Outcomes of extubation failure in medical intensive care unit patients
Critical Care Medicine: December 2011 - Volume 39 - Issue 12 - pp 2612-2618


目的:
 抜管失敗は、予後不良と関連しているが
 再挿管そのものと基礎疾患の重要性のおのおのの役割は
 まだよくわかっていない。
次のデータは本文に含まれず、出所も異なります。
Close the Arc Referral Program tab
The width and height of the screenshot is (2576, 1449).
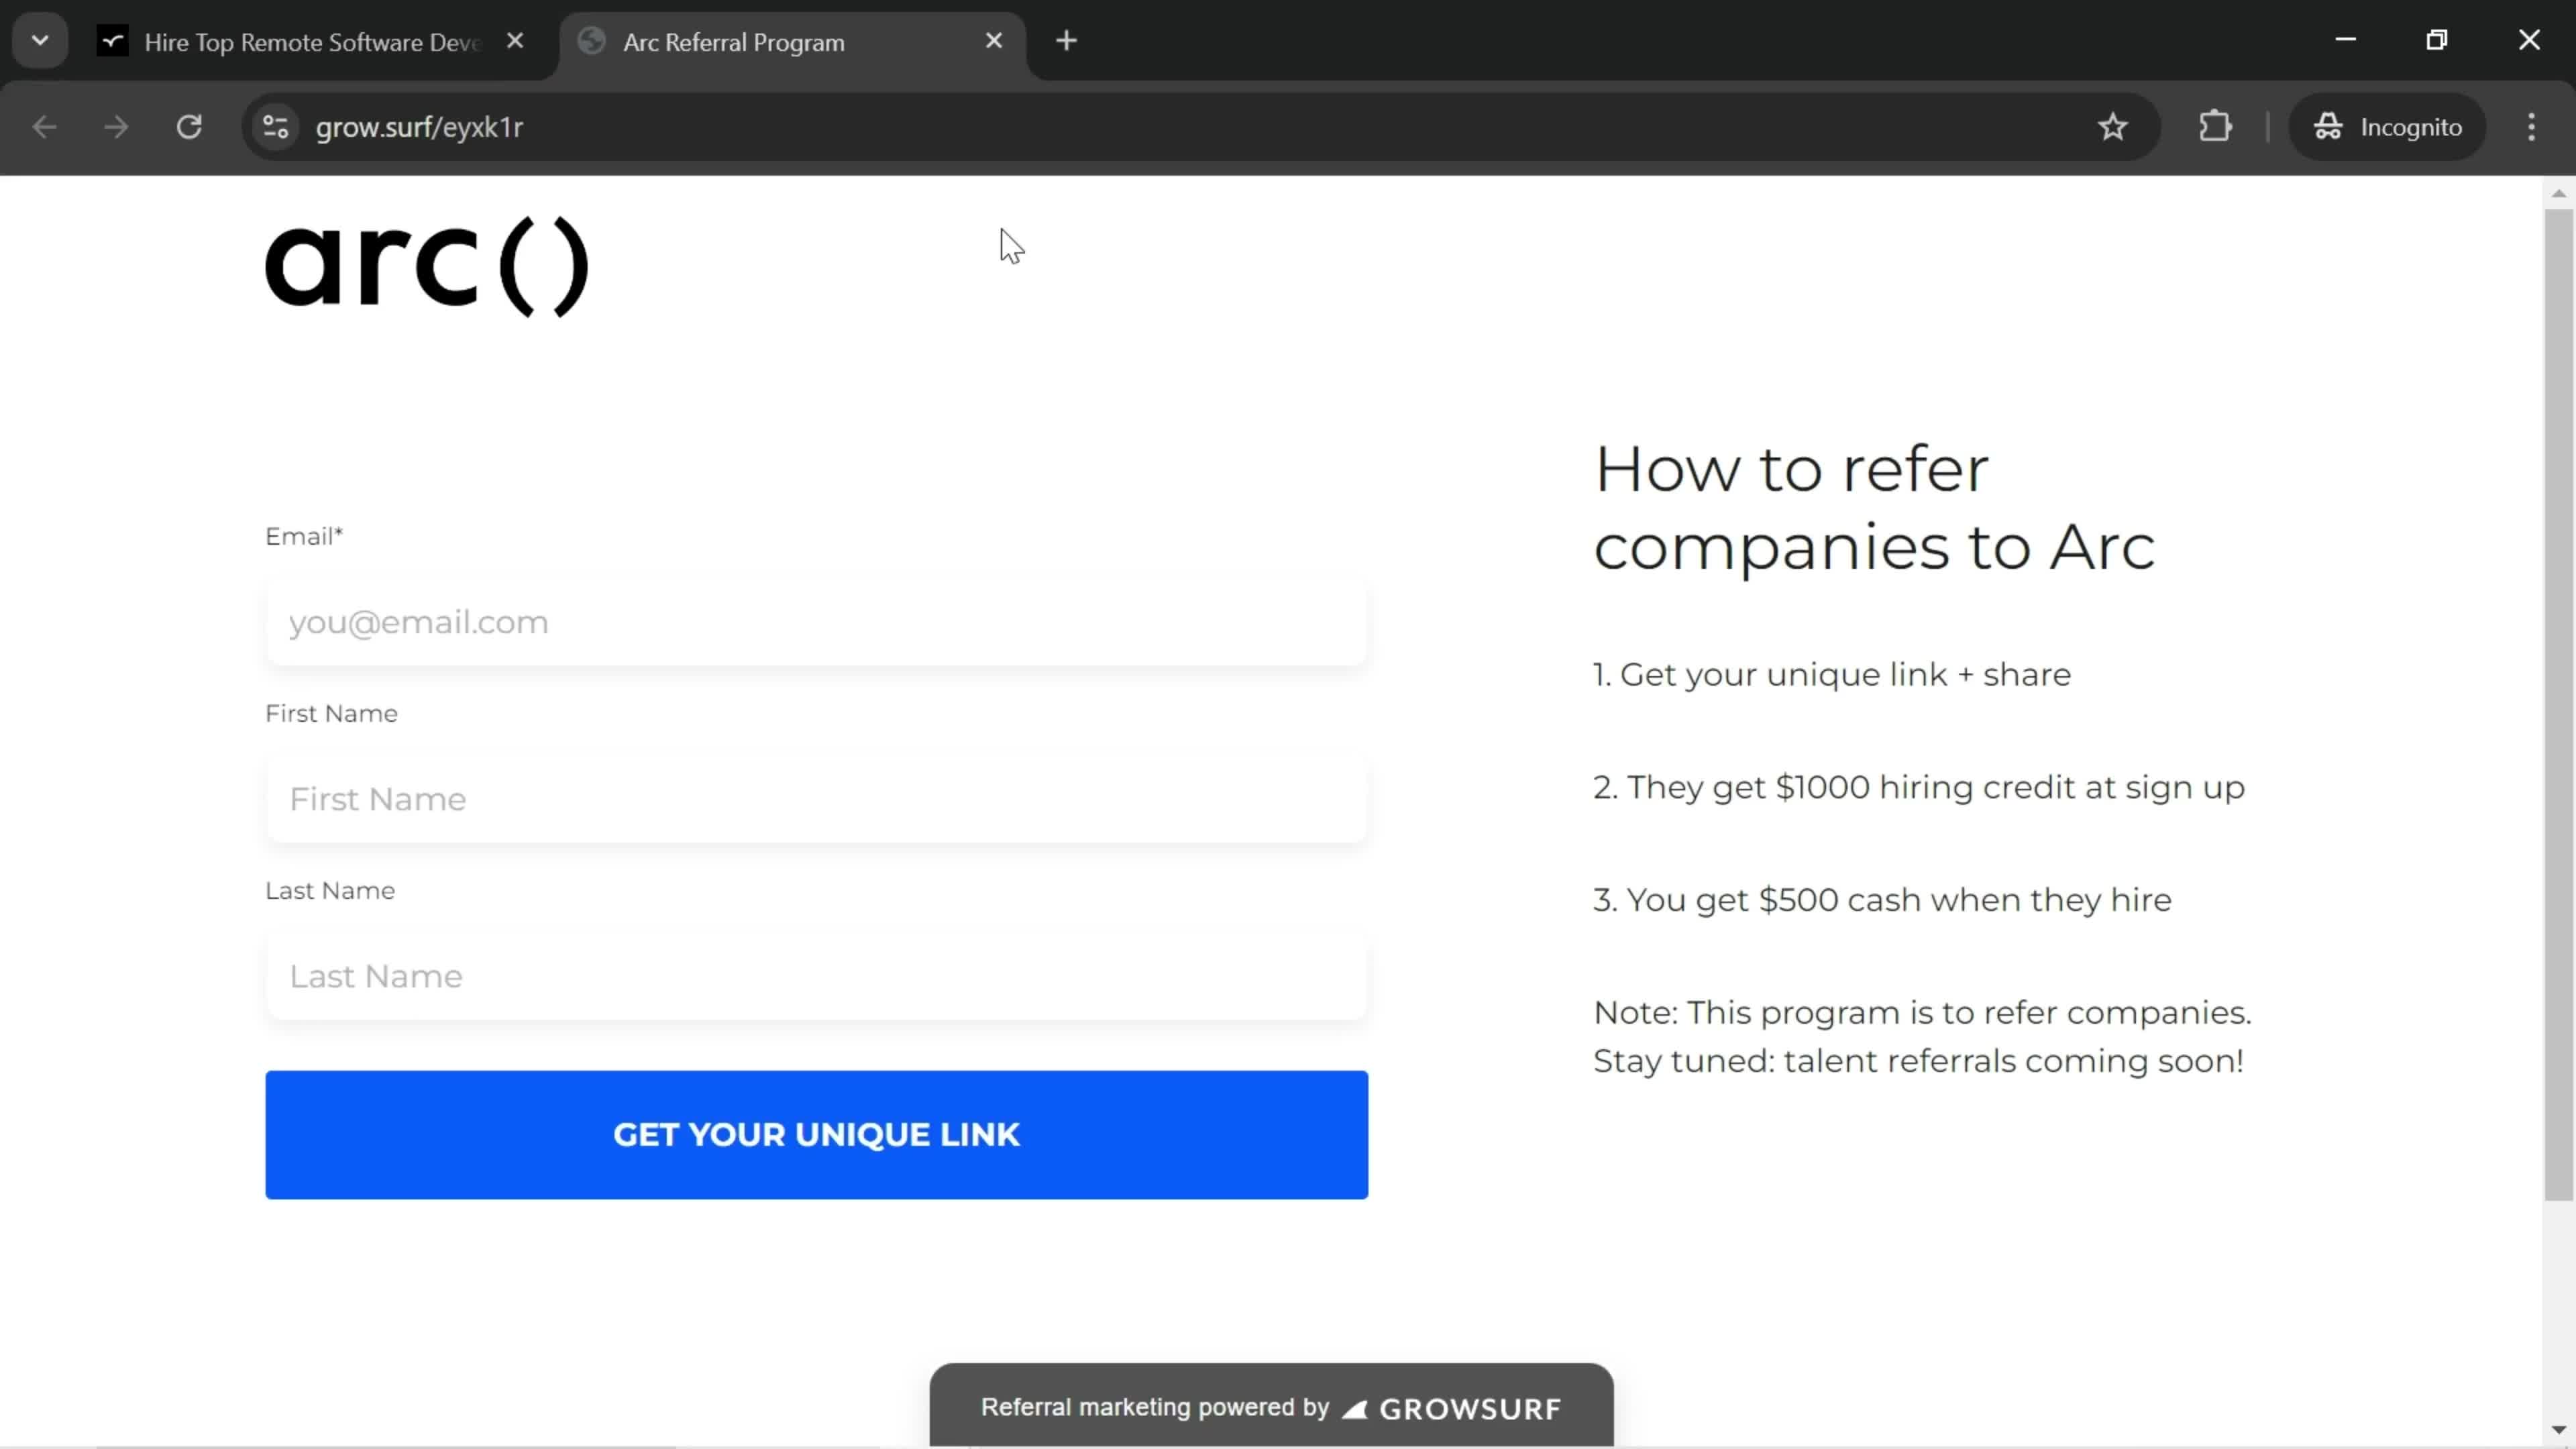(x=994, y=41)
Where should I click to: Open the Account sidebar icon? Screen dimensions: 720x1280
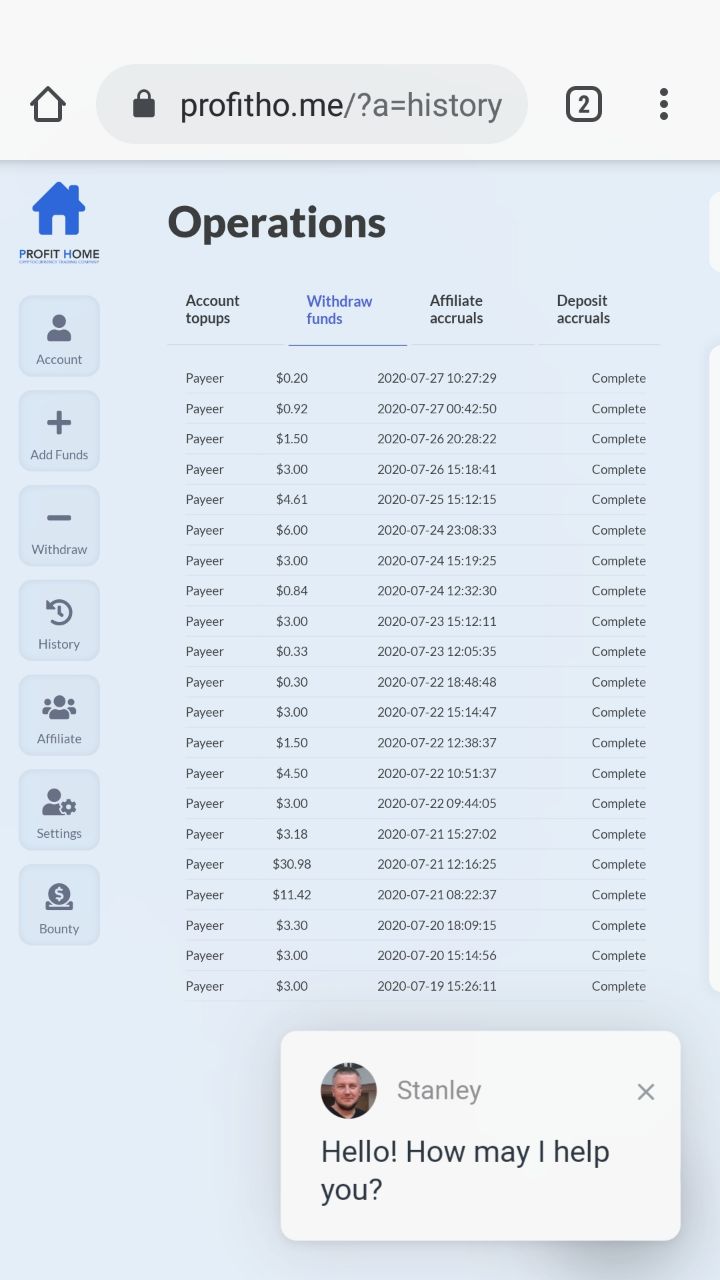pos(59,328)
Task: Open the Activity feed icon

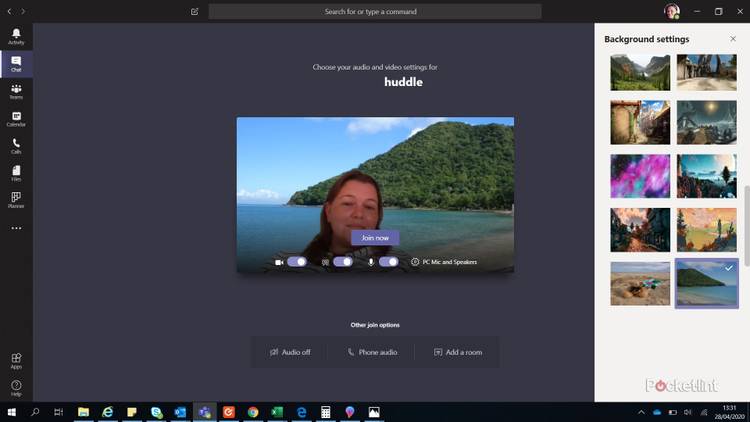Action: tap(16, 36)
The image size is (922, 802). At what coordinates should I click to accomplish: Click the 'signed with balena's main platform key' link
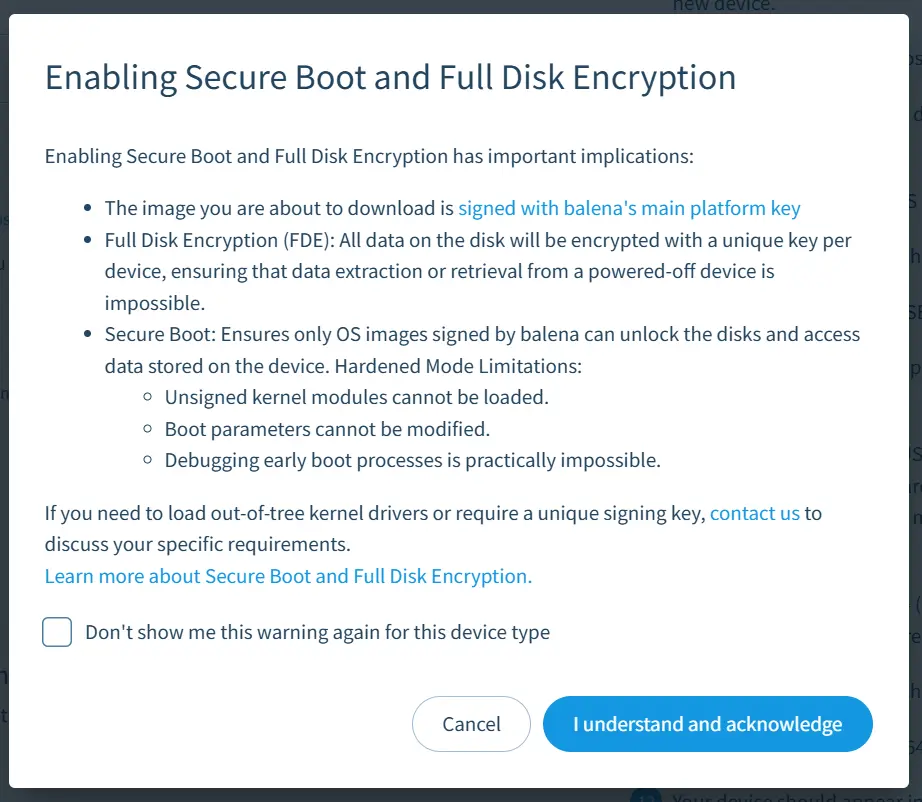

われわれの目的は
 抜管失敗の影響、患者アウトカムを評価し、
 抜管失敗のリスクのリスクを同定することである。

デザイン:前向きの1年観察試験

セッティング:教育病院における13床のICU

患者:侵襲的な人工呼吸管理を要する連続した患者を
   退院あるいは死亡までスクリーニングした。

インターベンション:なし

結果:
 340人のうち168人が抜管を考慮され、26人(15%)が失敗した。
 26人のうち7人(27%)が肺炎を起こし13人(50%)が再挿管ののち死亡した。
 抜管が成功した患者と比べても、失敗した患者の基礎疾患重症度、
 人工呼吸機器装着期間、血液ガス分析結果に有意な差はみられなかった。
 年齢や基礎疾患の存在は、抜管失敗と関連した唯一の因子であり、
 抜管失敗率は65歳を超える慢性心肺疾患を有する患者において
 34%でみられ、それ以外の患者では9%であった(p < .01)。
 予定していあかった抜管は9%の患者でみられ、気管チューブ位置の
 不適切さがリスクファクターであった。予定されていようといまいと
 抜管失敗は、daily organ dysfunction scoreの有意な悪化と関連している。

結論:
 65歳を超える患者で慢性心肺疾患をもつ場合、抜管失敗と
 それから引き続く肺炎と死亡のリスクである。